Yep, I'm getting the same warning (in Chrome). Comments come up long enough to read the first one, then the page switches to the warning. I'm too chicken to try in Firefox, which is what I was using when I read 11:52's comment/warning.

Anonymous said...

Because the various British space programs are so much more interesting than ours. -- Lyle

Kristophr said...

jetfxer69: It doesn't all have to be man-rated.

That was the purpose behind the Ares program ... Ares 1 is man-rated and carries people up.

Ares 5 is not.

Ares 5 can be 95% foolproof. You just budget for insurance for the 1 in 20 that blow them selves to hell. It's only hardware.

People are not replaceable, and cause bad headlines when they die.

Tam said...

Kristophr,

"Ares 5 is not.

Ares 5 can be 95% foolproof.
"

You sure about that? You sure it's not 99%? Or 94%? Or 99.44%?

How foolproof was the Mayflower?

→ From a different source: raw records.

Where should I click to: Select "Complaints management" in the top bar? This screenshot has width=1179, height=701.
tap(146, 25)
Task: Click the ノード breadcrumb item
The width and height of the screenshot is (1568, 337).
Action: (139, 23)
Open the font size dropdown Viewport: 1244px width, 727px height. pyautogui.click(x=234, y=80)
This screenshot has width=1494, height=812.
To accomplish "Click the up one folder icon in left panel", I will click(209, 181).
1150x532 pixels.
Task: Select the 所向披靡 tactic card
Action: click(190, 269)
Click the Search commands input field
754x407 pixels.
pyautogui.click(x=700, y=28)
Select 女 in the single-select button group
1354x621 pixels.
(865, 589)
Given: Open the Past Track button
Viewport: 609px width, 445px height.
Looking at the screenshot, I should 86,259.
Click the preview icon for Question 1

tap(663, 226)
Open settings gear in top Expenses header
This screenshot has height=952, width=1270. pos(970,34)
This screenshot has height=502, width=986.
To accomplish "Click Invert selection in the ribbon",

I'll bet it was a whole goddam lot less than 95%...

Kristophr said...

Feynman did a paper on failure rates for the shuttle:

http://www.fotuva.org/feynman/challenger-appendix.html

New rockets run around 1 in 25, with settled designs around 1 in 50.

My point was that even 1 in 20 is insurable if no people are aboard.



As for the actual Ares V failure rate, we will never know, since Obama took the program out and shot it as dead as Nixon shot the Saturn V.

Kristophr said...

Yes, we could find volunteers to ride stacks with even a 50% failure rate ... but I don't think you will get any more funding after a few asplode.